Exercise objective :: With pictures left out, copy exactly every line from the one containing "This screenshot has" through the end of the material.
### Data for this task ###
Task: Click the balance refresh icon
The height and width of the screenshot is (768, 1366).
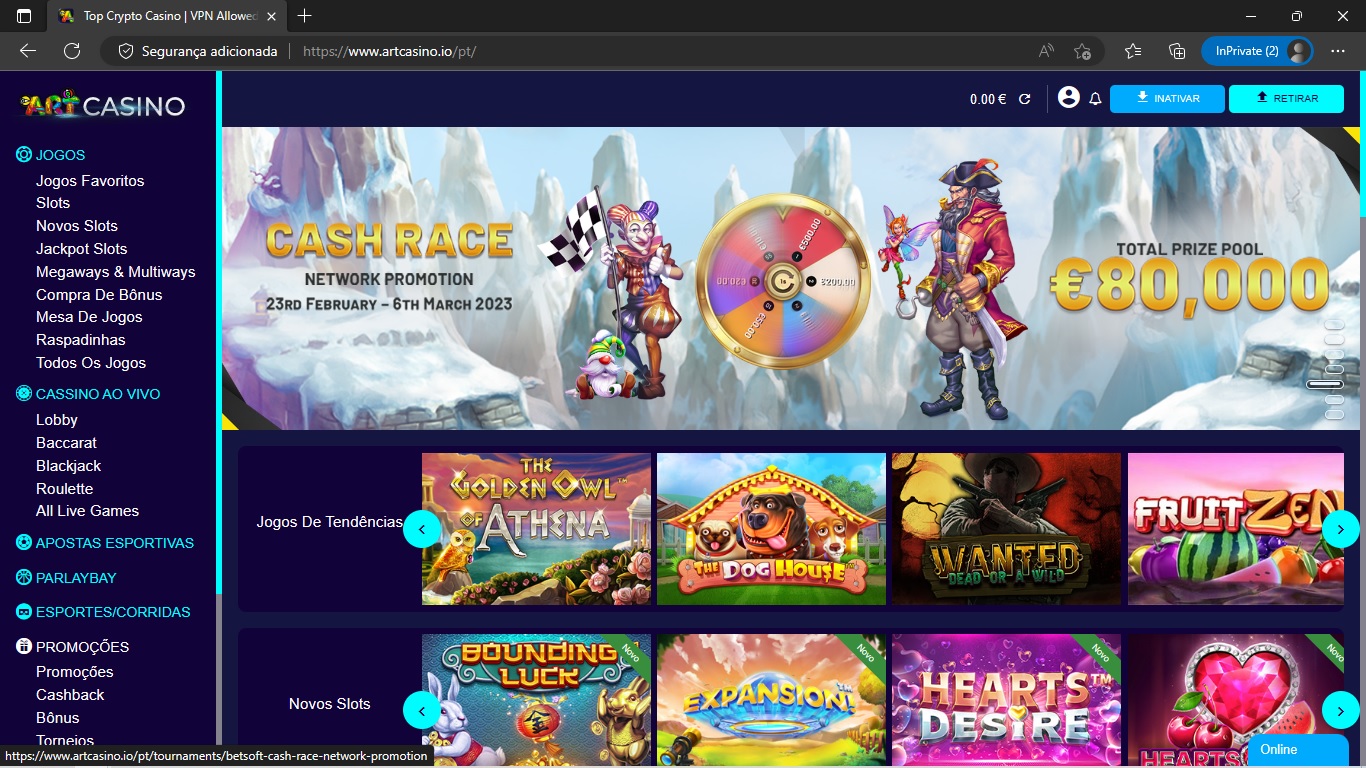Action: [1024, 99]
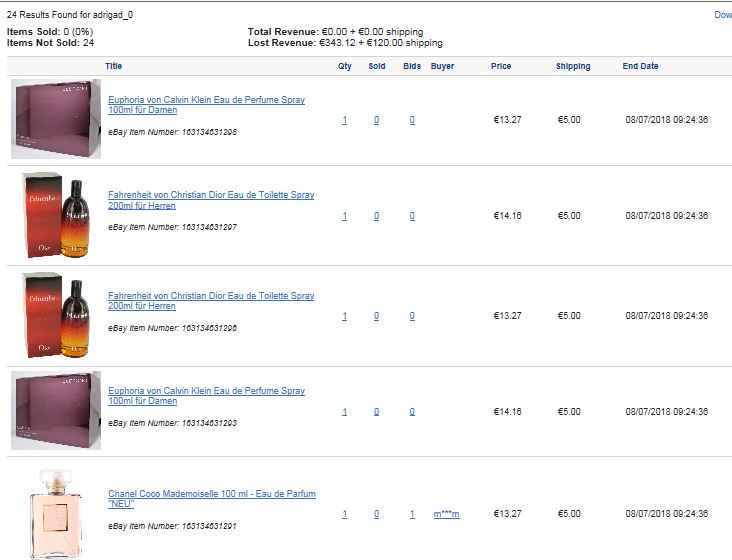Open Euphoria listing item number 163134631293
Image resolution: width=732 pixels, height=560 pixels.
pyautogui.click(x=206, y=395)
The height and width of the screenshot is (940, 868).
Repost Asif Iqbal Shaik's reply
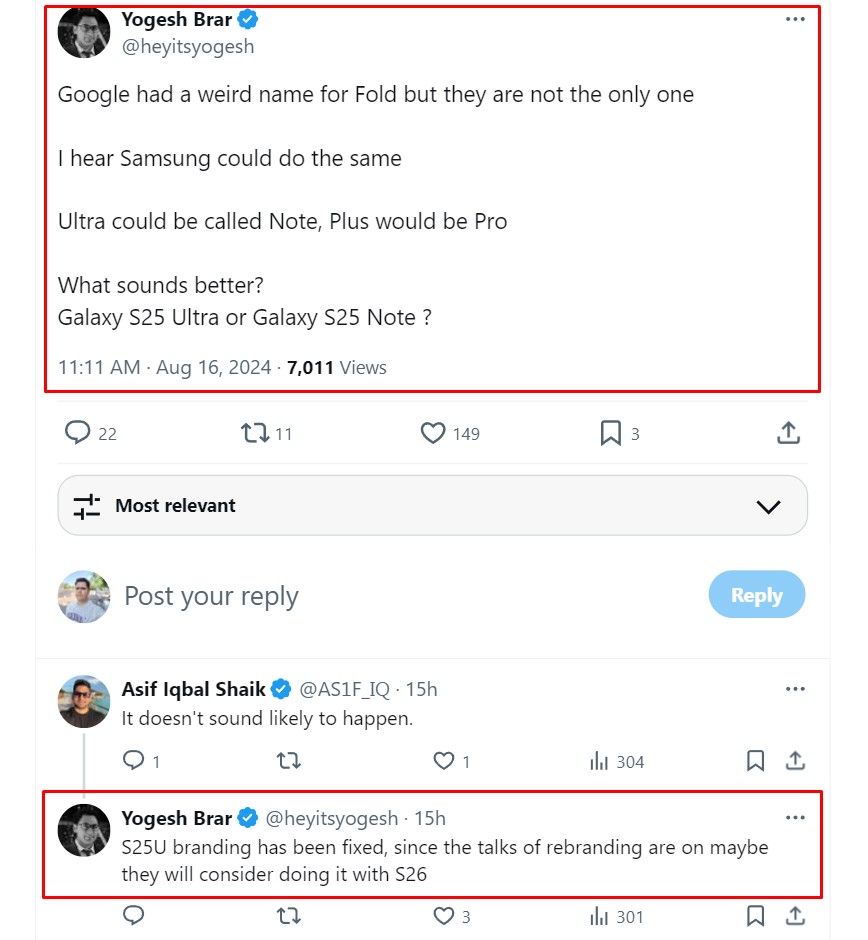tap(288, 761)
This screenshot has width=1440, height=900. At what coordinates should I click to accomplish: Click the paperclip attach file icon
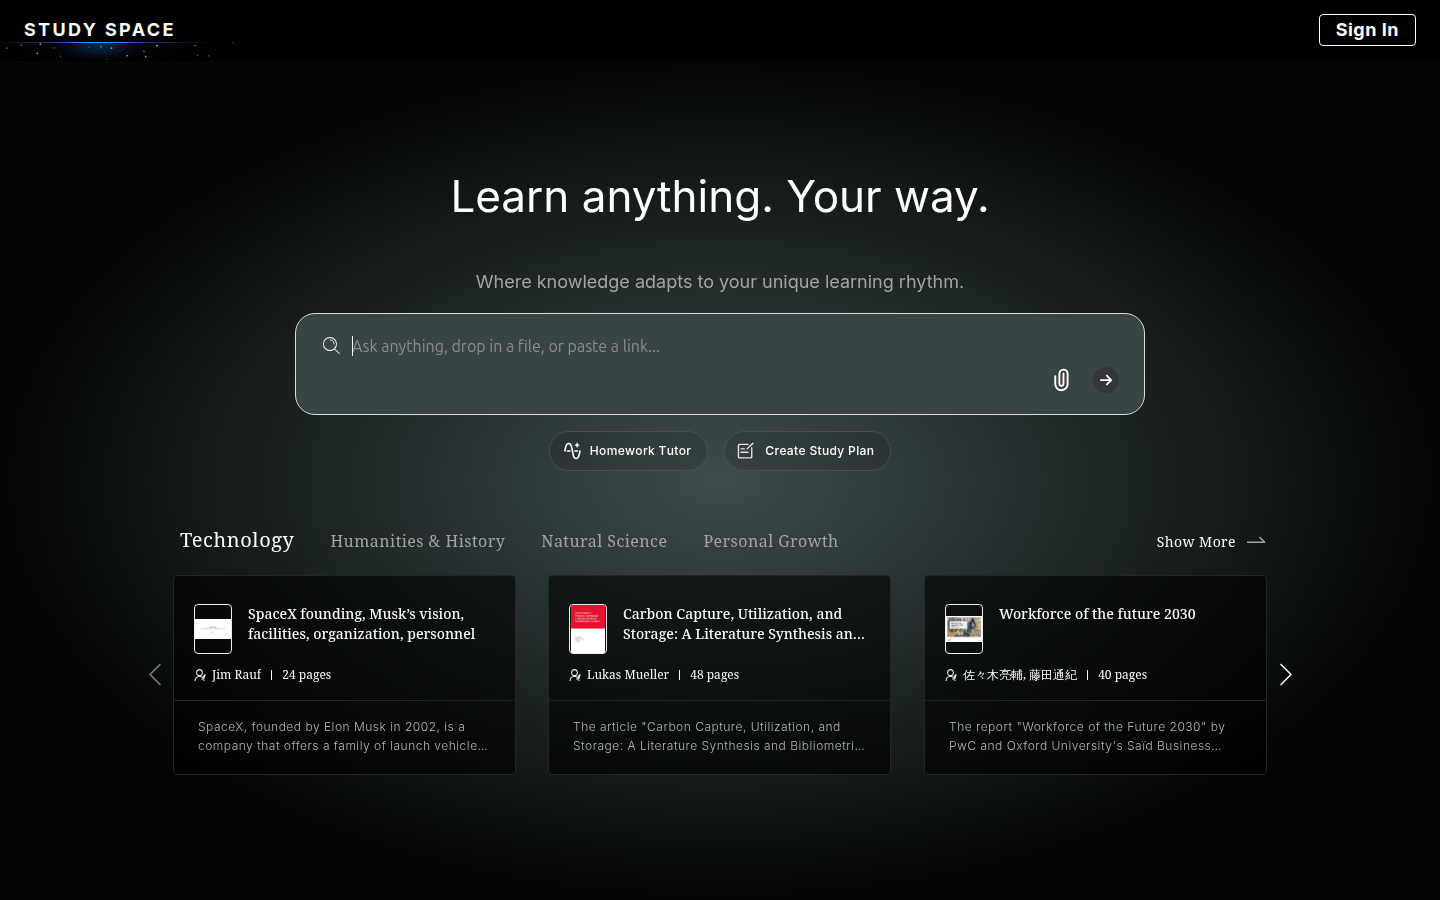(1061, 380)
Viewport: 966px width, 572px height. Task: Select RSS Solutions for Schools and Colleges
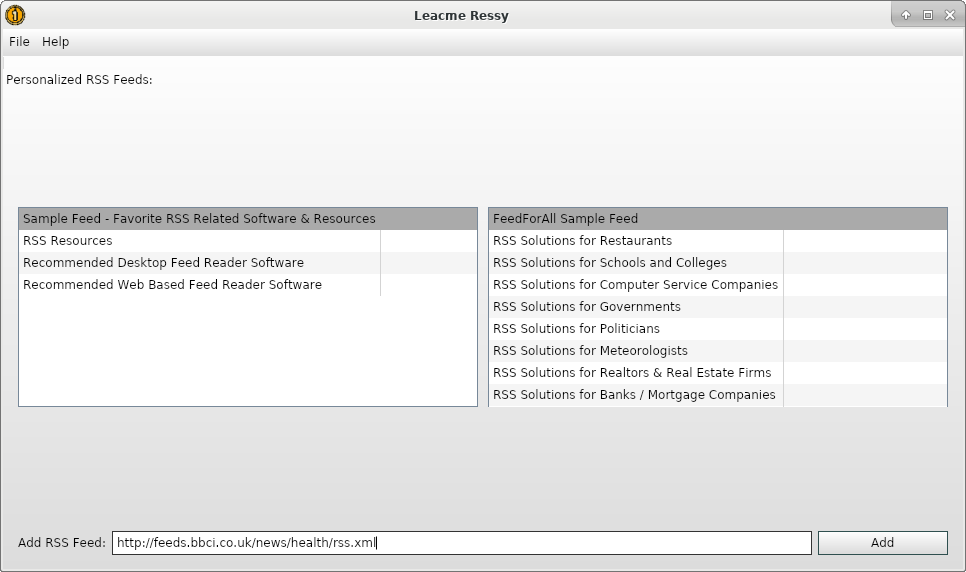[609, 263]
###
Response below ::
This screenshot has width=1440, height=900. At what coordinates should I click to accomplish: Click the paperclip attach file icon
(1061, 380)
Viewport: 966px width, 572px height. Task: Select RSS Solutions for Schools and Colleges
[609, 263]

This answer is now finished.